In Part 1 of this series I gave a historic perspective of our national psyche of insecurity and dependence. To break out of that mould there has to be a paradigm shift to pivot away from the present downward trajectory. We suffered being part of “Camp Politics” surrendering our National Interest to further the cause of others. It requires a reality check to determine our national priorities that revolve around economic security at its core.
It is easier said than done. It requires a quantum jump in economic activities. That would translate into increasing our economic pie leading to increased employment, improved healthcare and education for citizens. It would also lead to debt reduction and disposable income to shore up our defense, human security and invest in educating citizens on benefits of population control. Ambitious agenda; however if don’t aspire for lofty goals you cannot progress.
Based on the steps taken to reach these conclusions it appears there is an agreement between the defense establishment and political government. Inputs were taken from the provincial governments and other forums dealing with strategic national issues. A monthly progress monitoring mechanism is in place; with a provision of annual review.
In broad brushes what does this policy entail? It is clearly a bold statement of intent. It recognizes the fact that we are a deeply indebted nation. Beggars can’t be choosers. We have to fight our way out of this quagmire through robust economic development. We will abandon our traditional role as Camp Followers and act in our own national interest.

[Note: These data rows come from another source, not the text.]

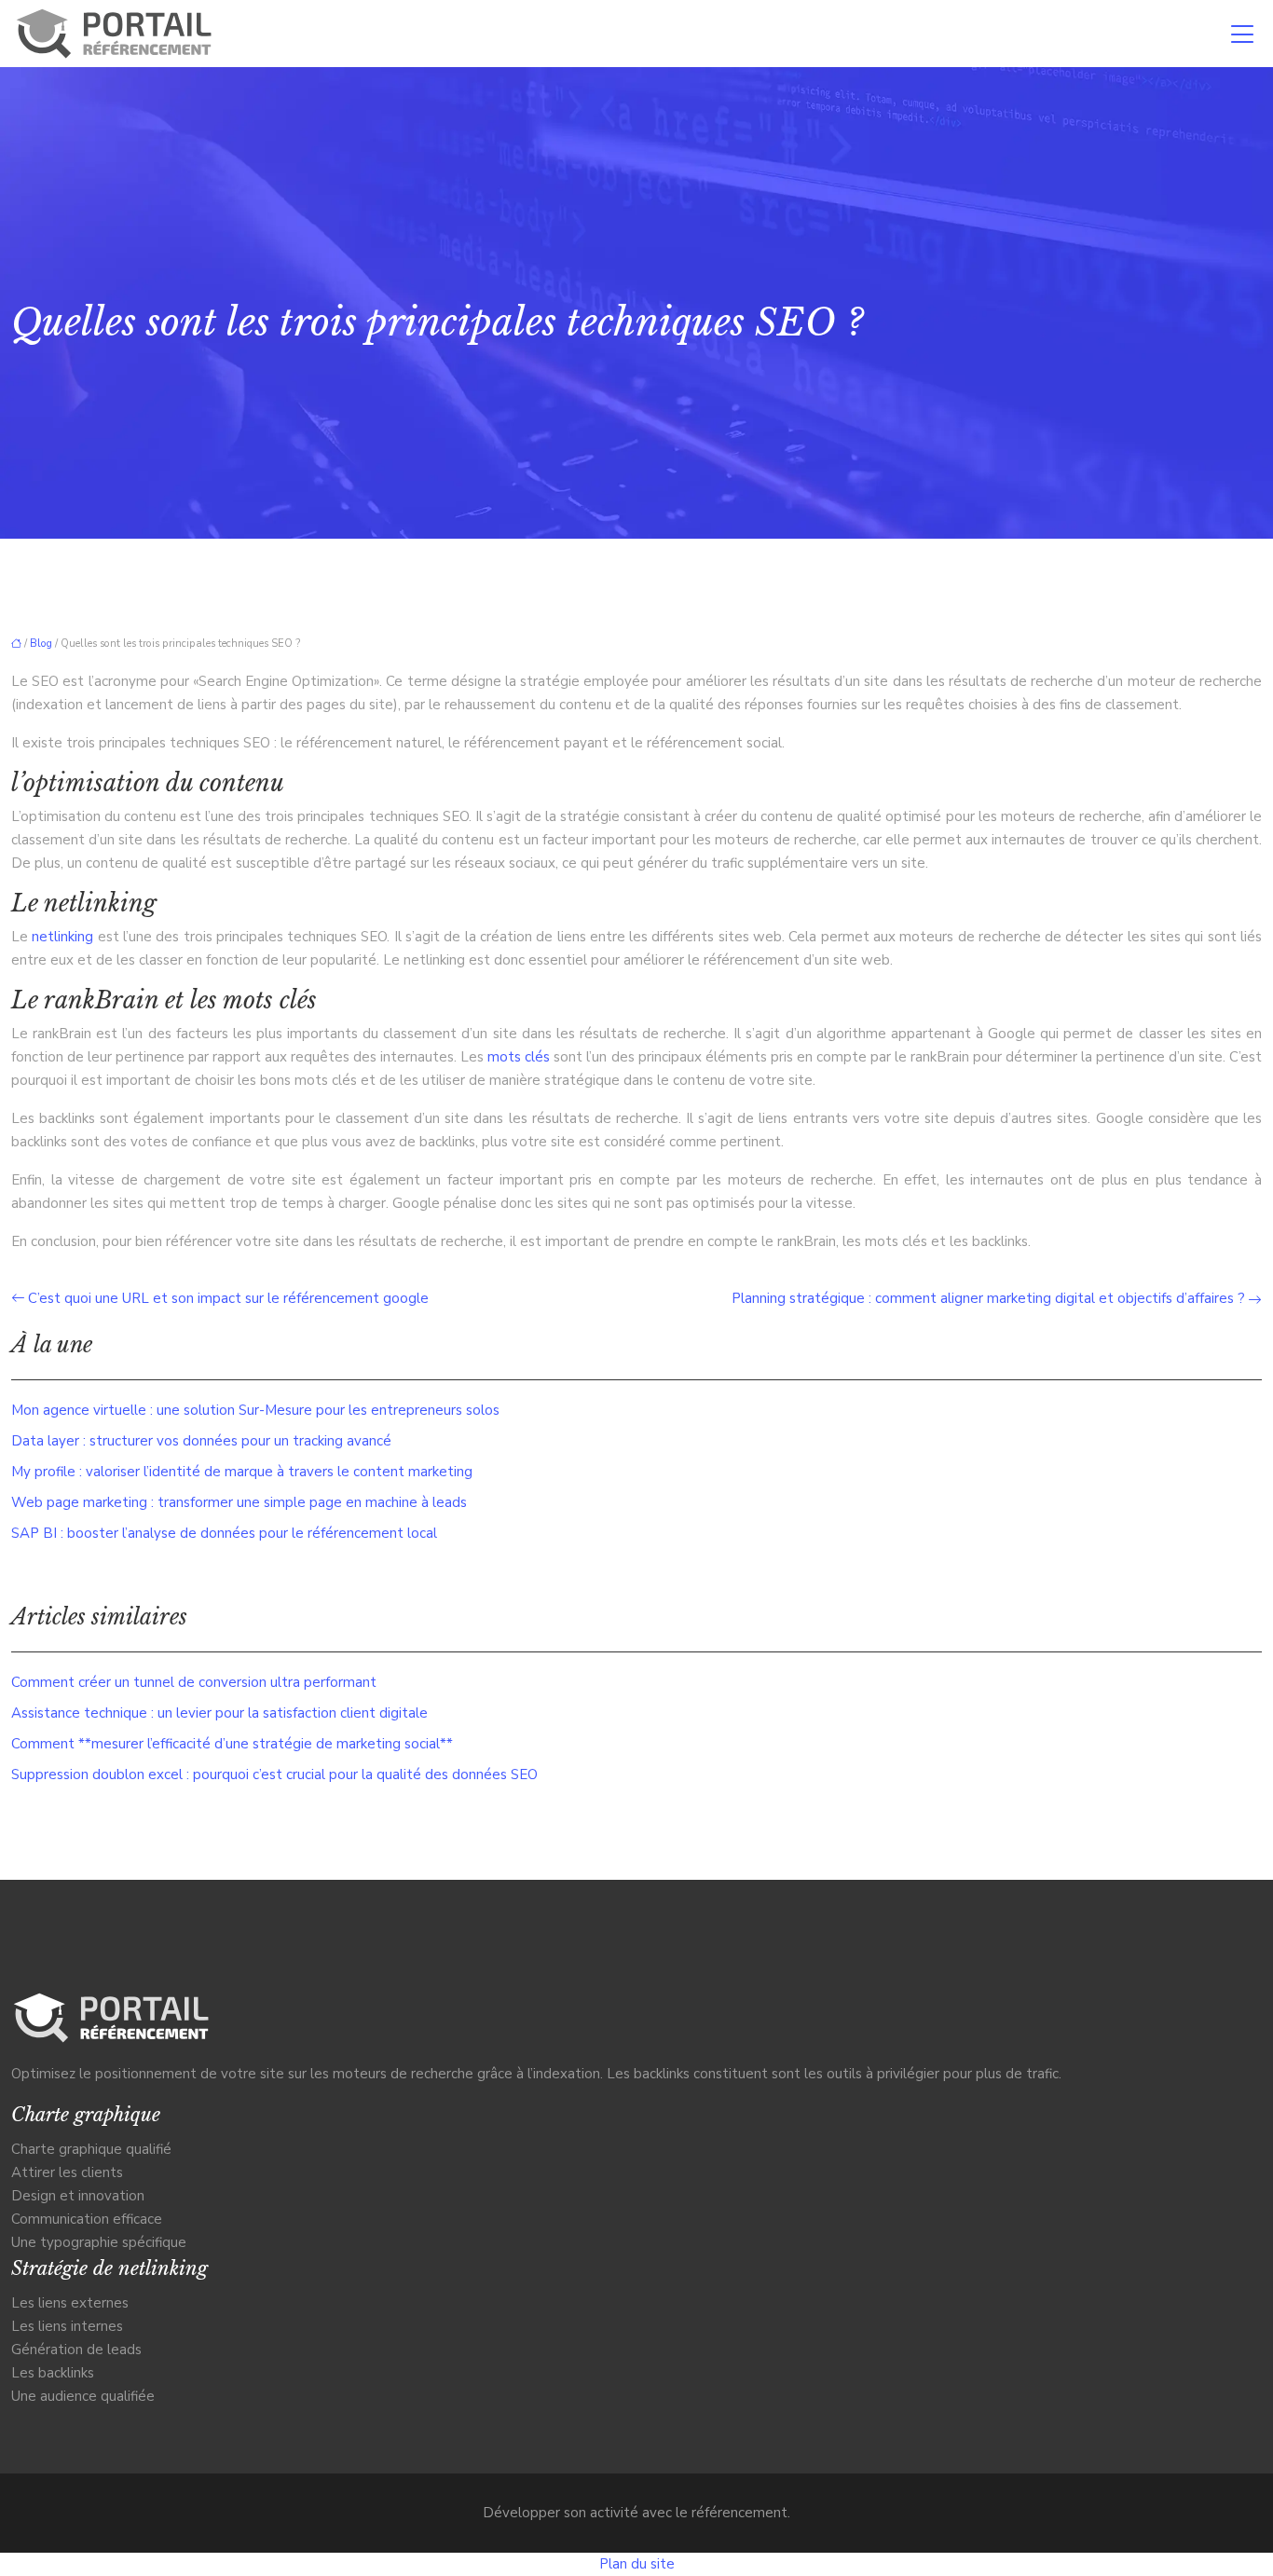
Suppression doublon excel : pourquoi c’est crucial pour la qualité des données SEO (274, 1774)
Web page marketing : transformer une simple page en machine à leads (239, 1502)
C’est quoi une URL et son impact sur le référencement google (228, 1298)
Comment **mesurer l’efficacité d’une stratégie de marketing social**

On the international scene we will maintain and build our relationships with USA and other Western Powers. We will continue to grow our co-operation with China and other regional powers like Russia, Central Asian States, Turkey, the Gulf Countries, and Iran. Afghanistan needs support to survive. Pakistan will assist in sensitizing global conscience on the importance of preventing Afghanis turning into a failed state. India’s breakaway from a secular state to Hinduvita could lead to genocide. The persecution of minorities especially in Kashmir is unacceptable. Based on the new doctrine all the relationships will be leveraged to pursue the goals of Geo Economic development of Pakistan.
Internally the starting point is 127 billion in debt, rising unemployment and 40% of population on the verge of the poverty line. All the efforts are focused on achieving economic stability. Economic indicators at the macro level are positive. It is a slow and time taking process after decades of abuse. The policy revolves around using our strengths of providing connectivity in the region. Maintaining progress through moving to Phase 2 of CPEC is a focal point of increasing industrialization. It aims to increase hydel power production, training youth in technology, improving agricultural production, and exploiting mineral assets. The objective is a sharp increase in exports.
Emphasis has been placed on internal security, defense of borders, creating a framework of joint efforts of defense establishment and civil government. The are many detractors both internally and externally. They claim it is old wine in a new bottle. It is an attempt by defense establishment to control resources, consolidate power over governance of all organs and civil society. Lack of consultation with the opposition and abandonment of Kashmiris is another charge. It is upto the proponents of the Policy to offer a spirited defense. As an analyst I believe it is an effort to create a cohesive policy based on consensus that can give hope for a better future.
The real question is the implementation of such a policy in the present polarized political environment. I have serious reservations about the ability of our parliamentarians to rise above partisan strife and take bold measures that can initiate a reboot of national priorities. They are a product of status quo and refuse to get out of their comfort zones.
The system needs an overhaul. Compare our governance with any of the countries that have broken the shackles of economic bondage. China, South Korea, Malaysia, and Turkey all had unified command structures that triggered economic juggernauts. We require something similar. A centralized, unobstructed central command structure not bogged down by petty squabbling is the only way forward. I believe a presidential system maybe the best option.